### PROBLEM STATEMENT
Could you set down exactly the lines of the data below, starting at the one that holds "You are a GUI" and ending at the one that holds "April 2020 (349, 564)", both included, and only those?

### MATERIAL PROVIDED
----------
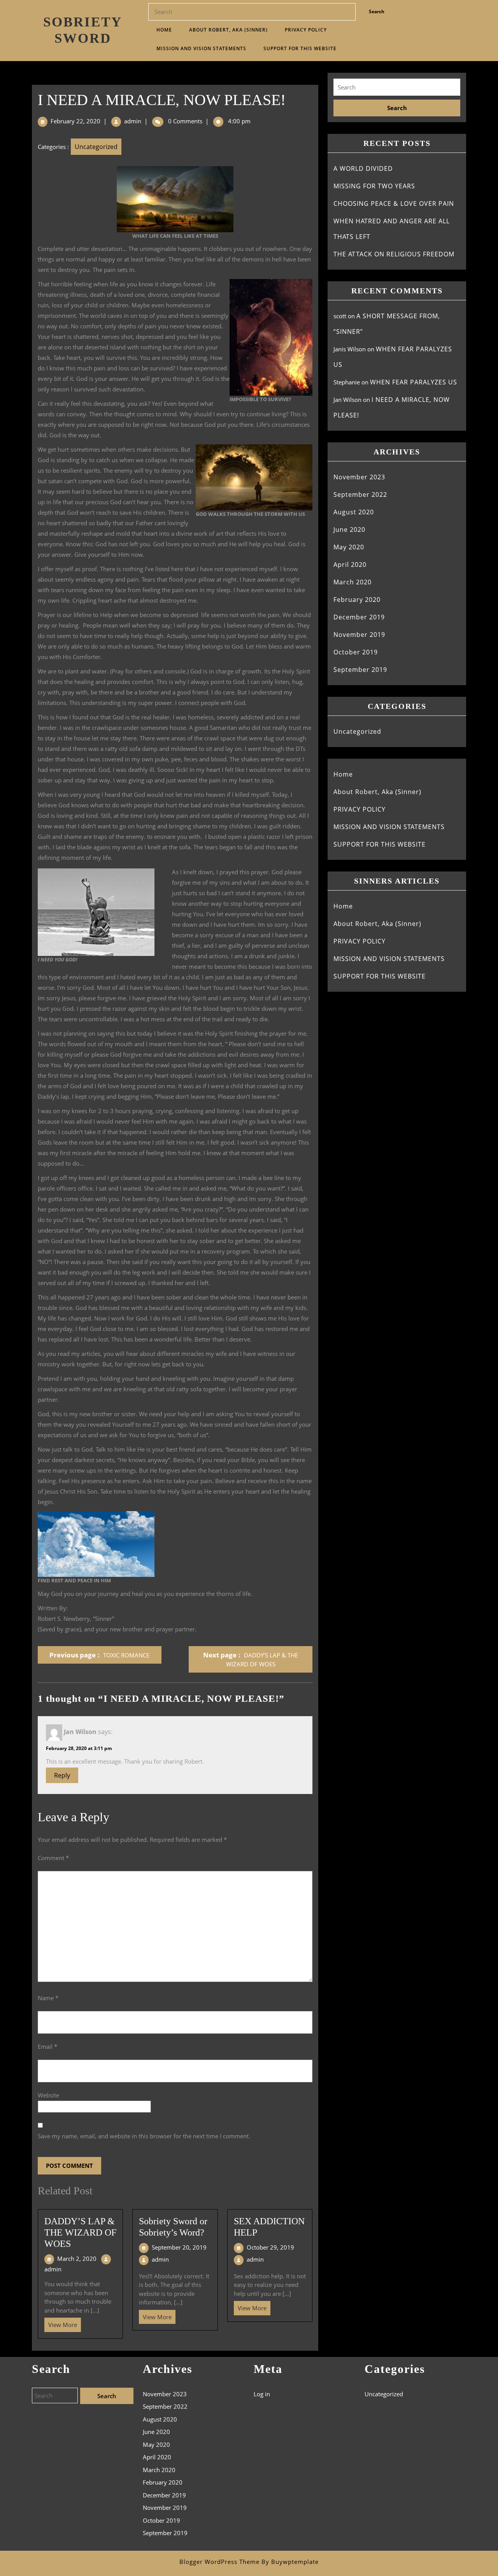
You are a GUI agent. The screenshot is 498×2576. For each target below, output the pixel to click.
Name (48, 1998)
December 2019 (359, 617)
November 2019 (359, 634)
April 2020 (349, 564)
----------
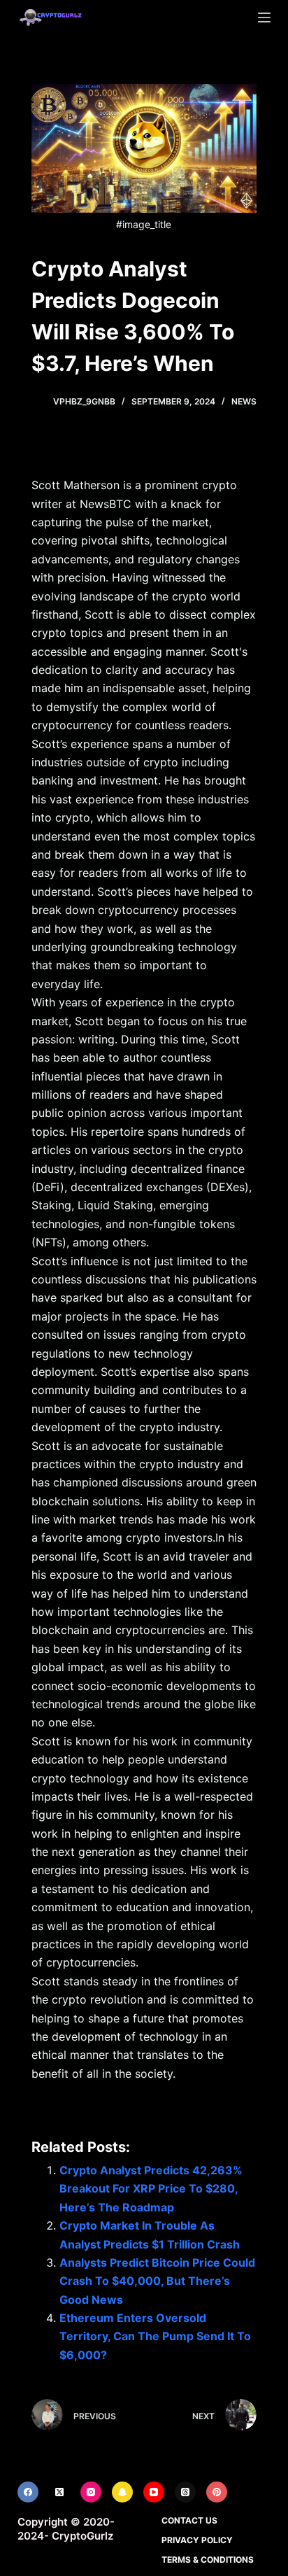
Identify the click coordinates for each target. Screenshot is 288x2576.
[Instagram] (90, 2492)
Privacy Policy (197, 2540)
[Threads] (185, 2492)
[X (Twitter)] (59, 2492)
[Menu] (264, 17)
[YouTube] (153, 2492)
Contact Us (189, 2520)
----------
### WORKED SOLUTION
You are a GUI agent. The screenshot is 498×2576. For each target below, output the pixel to click.
Name (48, 1998)
December 2019 (359, 617)
November 2019 (359, 634)
April 2020 (349, 564)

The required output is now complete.